Jerry Jones Testy at Super Bowl Ticket Trial

     DALLAS (CN) – Dallas Cowboys owner Jerry Jones faced harsh questioning Tuesday about his determination to set the all-time attendance record at Super Bowl XLV, where scores of fans were booted from the stadium or given seats with obstructed views.
     Lead plaintiff Bruce Ibe and six other ticketholders to the game between the Pittsburgh Steelers and the Green Bay Packers at Cowboys Stadium sued the National Football League in 2011.
     They claim temporary seats at the stadium were not installed and cleared by the Arlington fire marshal by game time, resulting in fans being reassigned to areas outside of the stadium or to seats with obstructed views of the field.
     They claim the NFL’s offers for compensation are not enough , as they do not reimburse them for travel costs, disappointment and frustration.
     Their attorney Michael Avenatti, with Eagan Avenatti of Newport Beach, Calif., called Jones to testify on the seventh day of trial.
     Jones appeared relaxed when answering questions about his role with the team and the league, smiling broadly and looking at jurors as he spoke. But he quickly became tense and combative, focusing on Avenatti as the attorney began interrupting Jones’ answers.
     U.S. District Judge Barbara M.G. Lynn interjected repeatedly during the testy exchange, warning both men to be quiet when she was speaking, and saying, “This is not hand-to-hand combat.”
     Jones told jurors he did not know of the problem with the temporary seats until just before kickoff.
     He said he was aware that the first deadline for installation had passed, but was used to being “put on short notice.” Jones said it was the NFL’s responsibility to make sure the seats were installed properly, but acknowledged that public perception would hold him responsible.
     “No matter what happens at the stadium or with the Cowboys, I will be accountable,” he said.
     Jones’ testimony echoed that of NFL Commissioner Roger Goodell , who told jurors last week the league “accepts responsibility” for the seating failures.
     The Cowboys and Jones are no longer parties to the lawsuit.
     In a separate lawsuit in August 2014, Judge Lynn dismissed the Cowboys as a defendant because the game ticket “is a contract only between the NFL and a ticket purchaser.”
     Jones said that his desire for the Super Bowl attendance record did not matter, because the stadium was designed to hold up to 111,000 people.
     “You won’t accept my answer,” Jones said. “The record was automatically broken when we built the stadium.”
     A record 103,985 attended Super Bowl XIV at the Rose Bowl in Pasadena in 1980 – a number the 2011 game failed to beat by approximately 700 people.
     Jones agreed that he had told league officials he wanted to break the attendance record, but said the NFL refused his requests to sell more standing-room tickets, as the team does during Dallas Cowboys games.
     He did not deny sending an email message that compared ticket-buyers to “a shark hitting red meat” and that “however many tickets we print, people will buy.”
     “I do not recall saying that,” Jones said. “But it is a true statement.”
     Jones said he did not recall being involved in selecting the game’s temporary seating contractor.
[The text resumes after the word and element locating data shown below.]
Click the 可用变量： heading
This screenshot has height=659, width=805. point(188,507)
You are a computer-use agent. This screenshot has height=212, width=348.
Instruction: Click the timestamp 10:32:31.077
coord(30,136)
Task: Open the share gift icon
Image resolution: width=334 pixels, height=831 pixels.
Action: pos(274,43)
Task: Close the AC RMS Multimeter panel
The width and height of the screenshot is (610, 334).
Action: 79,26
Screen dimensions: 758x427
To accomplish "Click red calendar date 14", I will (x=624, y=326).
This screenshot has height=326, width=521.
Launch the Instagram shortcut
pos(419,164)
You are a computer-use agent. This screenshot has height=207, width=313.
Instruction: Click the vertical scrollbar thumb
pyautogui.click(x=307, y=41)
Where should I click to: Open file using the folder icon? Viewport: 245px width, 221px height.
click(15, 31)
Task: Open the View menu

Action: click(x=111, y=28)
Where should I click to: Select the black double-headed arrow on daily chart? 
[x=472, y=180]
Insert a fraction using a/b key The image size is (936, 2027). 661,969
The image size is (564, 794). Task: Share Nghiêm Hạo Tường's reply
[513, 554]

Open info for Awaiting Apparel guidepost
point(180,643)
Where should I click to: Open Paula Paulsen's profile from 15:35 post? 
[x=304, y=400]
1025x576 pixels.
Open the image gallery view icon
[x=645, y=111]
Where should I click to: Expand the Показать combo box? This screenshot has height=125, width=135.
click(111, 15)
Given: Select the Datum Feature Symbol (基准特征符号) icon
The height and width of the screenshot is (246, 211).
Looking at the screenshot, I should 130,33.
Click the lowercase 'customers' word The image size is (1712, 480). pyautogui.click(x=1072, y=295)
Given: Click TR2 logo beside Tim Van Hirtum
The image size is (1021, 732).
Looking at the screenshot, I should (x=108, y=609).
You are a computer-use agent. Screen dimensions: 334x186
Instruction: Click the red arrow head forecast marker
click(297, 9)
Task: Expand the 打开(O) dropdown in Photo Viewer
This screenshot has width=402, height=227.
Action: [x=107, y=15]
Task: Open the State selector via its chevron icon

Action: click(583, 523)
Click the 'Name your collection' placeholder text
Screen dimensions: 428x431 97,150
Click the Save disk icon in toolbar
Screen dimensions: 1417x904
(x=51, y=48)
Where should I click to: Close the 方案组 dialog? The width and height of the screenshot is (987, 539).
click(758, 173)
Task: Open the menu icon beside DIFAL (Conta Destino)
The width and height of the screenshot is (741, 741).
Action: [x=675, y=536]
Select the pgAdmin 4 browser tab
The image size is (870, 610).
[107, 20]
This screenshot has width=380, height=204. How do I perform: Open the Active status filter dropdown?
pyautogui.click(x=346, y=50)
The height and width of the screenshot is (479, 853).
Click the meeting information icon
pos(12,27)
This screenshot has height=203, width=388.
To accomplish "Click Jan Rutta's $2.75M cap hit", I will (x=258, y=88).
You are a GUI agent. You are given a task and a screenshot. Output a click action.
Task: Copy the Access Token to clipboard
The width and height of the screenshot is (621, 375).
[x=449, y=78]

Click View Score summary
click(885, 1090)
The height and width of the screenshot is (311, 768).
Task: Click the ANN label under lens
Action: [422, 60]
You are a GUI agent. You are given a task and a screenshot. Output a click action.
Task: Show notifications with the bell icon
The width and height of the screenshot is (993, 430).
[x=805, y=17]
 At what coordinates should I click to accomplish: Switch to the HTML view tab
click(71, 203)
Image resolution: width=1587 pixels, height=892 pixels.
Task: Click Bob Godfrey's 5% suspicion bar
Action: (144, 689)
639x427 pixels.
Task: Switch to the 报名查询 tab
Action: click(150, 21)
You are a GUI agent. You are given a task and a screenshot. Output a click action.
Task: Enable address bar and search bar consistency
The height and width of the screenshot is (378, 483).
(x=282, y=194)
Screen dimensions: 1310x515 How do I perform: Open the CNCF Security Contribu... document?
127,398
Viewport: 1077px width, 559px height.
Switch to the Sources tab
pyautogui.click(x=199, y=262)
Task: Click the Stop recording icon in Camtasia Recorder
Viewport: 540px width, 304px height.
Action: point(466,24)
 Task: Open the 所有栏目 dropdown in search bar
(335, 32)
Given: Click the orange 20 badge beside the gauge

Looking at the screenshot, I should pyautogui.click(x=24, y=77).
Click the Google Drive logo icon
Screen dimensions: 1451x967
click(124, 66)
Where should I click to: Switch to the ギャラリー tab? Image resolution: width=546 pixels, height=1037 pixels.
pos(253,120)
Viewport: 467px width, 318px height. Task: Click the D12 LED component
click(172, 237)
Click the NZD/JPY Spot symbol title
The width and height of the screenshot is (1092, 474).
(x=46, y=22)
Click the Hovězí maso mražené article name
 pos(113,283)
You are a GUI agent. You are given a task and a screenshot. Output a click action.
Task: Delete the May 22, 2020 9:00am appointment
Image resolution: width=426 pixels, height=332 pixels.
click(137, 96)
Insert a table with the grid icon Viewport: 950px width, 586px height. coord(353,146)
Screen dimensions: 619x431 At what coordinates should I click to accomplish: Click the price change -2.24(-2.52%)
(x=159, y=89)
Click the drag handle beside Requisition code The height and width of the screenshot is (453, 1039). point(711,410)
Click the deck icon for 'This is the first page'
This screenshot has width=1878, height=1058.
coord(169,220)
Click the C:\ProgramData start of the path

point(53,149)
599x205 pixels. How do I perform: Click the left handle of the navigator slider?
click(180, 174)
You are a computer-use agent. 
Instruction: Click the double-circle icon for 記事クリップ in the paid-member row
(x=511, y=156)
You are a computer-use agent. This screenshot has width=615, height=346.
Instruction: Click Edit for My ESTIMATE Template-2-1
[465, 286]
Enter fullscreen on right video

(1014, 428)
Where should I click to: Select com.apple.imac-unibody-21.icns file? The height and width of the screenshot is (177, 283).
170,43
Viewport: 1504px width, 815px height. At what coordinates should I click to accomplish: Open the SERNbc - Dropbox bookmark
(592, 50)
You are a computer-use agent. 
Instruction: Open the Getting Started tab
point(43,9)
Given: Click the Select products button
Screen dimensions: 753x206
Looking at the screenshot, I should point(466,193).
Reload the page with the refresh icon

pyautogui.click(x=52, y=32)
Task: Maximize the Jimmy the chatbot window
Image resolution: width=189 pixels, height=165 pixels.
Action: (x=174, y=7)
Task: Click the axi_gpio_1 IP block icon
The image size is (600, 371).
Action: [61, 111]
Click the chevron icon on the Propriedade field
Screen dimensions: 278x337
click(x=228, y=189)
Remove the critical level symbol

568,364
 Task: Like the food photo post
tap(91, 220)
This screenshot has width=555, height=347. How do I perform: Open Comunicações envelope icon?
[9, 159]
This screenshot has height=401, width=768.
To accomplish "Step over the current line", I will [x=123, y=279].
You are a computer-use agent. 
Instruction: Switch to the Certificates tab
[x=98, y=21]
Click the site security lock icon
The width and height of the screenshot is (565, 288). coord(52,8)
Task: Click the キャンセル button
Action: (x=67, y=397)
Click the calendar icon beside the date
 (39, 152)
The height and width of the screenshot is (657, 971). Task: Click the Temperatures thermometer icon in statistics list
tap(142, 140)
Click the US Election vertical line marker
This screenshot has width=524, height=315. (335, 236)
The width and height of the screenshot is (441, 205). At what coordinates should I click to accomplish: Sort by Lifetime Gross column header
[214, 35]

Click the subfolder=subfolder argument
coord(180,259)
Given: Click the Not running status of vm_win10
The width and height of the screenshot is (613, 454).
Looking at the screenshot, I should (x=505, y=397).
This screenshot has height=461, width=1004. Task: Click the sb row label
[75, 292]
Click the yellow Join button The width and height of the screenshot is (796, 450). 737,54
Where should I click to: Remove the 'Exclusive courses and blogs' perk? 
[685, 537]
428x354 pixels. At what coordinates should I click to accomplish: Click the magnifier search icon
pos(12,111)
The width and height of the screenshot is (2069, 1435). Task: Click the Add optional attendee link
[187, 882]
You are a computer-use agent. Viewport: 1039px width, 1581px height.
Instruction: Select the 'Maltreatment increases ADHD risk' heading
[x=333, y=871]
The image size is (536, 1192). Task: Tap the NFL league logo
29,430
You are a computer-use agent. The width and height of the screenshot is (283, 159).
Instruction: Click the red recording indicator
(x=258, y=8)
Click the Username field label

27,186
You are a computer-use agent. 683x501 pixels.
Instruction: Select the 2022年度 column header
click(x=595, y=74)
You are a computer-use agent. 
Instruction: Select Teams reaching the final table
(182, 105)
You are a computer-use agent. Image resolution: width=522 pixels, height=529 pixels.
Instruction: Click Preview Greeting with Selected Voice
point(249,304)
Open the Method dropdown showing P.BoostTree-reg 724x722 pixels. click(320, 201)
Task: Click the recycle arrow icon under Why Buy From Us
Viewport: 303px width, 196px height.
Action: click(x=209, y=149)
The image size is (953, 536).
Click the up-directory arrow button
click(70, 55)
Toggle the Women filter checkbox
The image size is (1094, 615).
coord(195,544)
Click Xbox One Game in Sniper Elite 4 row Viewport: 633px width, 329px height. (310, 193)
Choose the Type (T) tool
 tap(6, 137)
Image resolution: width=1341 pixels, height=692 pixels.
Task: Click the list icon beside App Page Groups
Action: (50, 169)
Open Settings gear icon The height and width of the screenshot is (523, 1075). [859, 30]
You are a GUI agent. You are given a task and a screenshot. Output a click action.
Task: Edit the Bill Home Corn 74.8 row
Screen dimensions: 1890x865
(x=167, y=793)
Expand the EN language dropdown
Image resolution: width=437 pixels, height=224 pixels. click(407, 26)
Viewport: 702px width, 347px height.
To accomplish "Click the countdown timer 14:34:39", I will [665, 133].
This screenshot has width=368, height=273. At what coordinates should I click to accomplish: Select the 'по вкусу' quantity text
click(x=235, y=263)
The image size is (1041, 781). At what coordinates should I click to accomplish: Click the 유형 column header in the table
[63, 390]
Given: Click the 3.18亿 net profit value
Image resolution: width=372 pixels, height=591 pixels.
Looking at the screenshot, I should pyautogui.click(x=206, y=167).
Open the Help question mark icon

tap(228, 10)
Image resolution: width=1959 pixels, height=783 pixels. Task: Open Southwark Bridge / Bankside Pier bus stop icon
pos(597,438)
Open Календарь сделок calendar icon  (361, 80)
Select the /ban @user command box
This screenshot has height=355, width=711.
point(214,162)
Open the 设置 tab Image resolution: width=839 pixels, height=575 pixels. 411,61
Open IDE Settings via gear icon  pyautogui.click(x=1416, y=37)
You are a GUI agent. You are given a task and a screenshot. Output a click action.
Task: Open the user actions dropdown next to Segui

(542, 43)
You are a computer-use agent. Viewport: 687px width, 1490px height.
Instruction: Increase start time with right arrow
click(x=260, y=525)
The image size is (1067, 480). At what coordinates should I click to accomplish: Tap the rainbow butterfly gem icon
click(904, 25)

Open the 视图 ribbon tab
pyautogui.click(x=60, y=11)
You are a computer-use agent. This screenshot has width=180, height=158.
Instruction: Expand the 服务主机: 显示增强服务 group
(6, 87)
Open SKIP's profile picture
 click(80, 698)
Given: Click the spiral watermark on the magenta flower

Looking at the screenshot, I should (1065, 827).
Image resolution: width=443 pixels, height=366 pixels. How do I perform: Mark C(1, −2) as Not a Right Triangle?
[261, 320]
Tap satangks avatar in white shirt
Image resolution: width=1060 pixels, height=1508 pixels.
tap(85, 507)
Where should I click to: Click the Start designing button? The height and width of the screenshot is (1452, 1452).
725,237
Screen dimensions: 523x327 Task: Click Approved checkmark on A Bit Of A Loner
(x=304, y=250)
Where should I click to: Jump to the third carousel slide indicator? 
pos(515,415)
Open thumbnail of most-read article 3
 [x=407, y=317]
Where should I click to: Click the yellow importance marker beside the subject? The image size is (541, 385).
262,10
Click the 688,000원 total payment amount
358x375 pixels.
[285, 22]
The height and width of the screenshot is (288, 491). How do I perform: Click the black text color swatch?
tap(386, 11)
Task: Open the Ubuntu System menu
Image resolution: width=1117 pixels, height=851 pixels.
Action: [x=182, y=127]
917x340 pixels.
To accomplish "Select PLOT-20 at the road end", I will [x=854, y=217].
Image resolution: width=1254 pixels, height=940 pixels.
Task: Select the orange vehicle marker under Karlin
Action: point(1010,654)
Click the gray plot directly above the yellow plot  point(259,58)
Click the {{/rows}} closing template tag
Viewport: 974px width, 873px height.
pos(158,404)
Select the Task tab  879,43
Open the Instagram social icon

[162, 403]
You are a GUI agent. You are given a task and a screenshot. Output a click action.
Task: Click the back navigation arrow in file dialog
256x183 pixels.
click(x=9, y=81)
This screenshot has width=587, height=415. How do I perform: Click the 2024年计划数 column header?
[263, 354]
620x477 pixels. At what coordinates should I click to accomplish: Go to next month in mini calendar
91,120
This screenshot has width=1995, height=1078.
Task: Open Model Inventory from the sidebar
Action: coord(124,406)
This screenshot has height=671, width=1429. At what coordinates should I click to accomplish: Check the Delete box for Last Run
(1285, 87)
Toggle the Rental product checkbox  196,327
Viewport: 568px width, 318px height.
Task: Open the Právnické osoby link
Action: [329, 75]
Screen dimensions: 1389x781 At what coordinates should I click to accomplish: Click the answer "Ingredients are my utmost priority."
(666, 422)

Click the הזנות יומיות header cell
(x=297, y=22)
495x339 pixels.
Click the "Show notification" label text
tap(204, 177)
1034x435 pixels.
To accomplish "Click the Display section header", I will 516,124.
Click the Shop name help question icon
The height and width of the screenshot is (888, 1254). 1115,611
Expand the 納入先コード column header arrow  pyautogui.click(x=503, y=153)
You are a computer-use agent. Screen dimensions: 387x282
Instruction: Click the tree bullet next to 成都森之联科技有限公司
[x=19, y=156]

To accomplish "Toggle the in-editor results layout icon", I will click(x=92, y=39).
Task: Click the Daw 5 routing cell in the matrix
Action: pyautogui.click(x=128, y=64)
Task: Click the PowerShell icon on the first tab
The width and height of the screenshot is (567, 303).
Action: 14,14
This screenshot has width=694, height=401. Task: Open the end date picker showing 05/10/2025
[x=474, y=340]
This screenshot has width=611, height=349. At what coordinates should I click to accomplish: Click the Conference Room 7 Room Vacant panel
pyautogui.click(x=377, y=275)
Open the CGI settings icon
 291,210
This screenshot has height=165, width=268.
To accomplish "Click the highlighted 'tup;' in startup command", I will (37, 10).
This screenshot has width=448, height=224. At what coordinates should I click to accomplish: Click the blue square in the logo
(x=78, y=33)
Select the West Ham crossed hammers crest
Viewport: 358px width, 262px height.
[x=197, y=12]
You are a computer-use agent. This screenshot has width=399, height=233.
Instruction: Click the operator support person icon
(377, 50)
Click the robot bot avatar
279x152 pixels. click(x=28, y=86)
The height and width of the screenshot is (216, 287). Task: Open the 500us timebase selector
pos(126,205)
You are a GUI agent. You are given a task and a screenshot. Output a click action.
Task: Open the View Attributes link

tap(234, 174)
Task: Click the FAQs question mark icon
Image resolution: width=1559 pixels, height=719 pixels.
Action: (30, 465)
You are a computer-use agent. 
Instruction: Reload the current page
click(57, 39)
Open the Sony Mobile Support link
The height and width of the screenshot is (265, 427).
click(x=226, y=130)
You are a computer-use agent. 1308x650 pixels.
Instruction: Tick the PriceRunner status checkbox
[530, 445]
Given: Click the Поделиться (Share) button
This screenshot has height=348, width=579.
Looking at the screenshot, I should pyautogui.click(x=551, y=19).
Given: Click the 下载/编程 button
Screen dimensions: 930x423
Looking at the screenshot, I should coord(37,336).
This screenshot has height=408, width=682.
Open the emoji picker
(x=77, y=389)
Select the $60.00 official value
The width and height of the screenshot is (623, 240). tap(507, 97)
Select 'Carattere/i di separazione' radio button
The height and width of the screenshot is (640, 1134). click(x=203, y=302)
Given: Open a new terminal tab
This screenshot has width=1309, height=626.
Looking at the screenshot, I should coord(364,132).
He told jurors his son, Cowboys executive vice president Stephen Jones, stayed at the stadium the night before the game to observe the seat installations.
     Jones said he is one of the more “hands-on” owners in the league, but that “at the end of the day, all the owners vote” on selecting Super Bowl hosts.
     The tense exchange was punctuated by periods of laughter from the gallery. When first asked about the stadium, Jones deadpanned that it has a football field.
     Judge Lynn teased Jones that he would not be in danger of perjury for calling Avenatti a “sweetheart” for helping him find a passage in an exhibit.
     NFL officials testified last week that they thought all the temporary seats would be installed by kickoff.
     Frank Supovitz, the league’s former senior vice president of events, said the NFL was forced to redirect workers installing 800 seats on game day to work on 2,400 other seats that the fire marshal rejected as unsafe. About 2,000 of those seats were installed and approved, leaving 1,200 incomplete seats.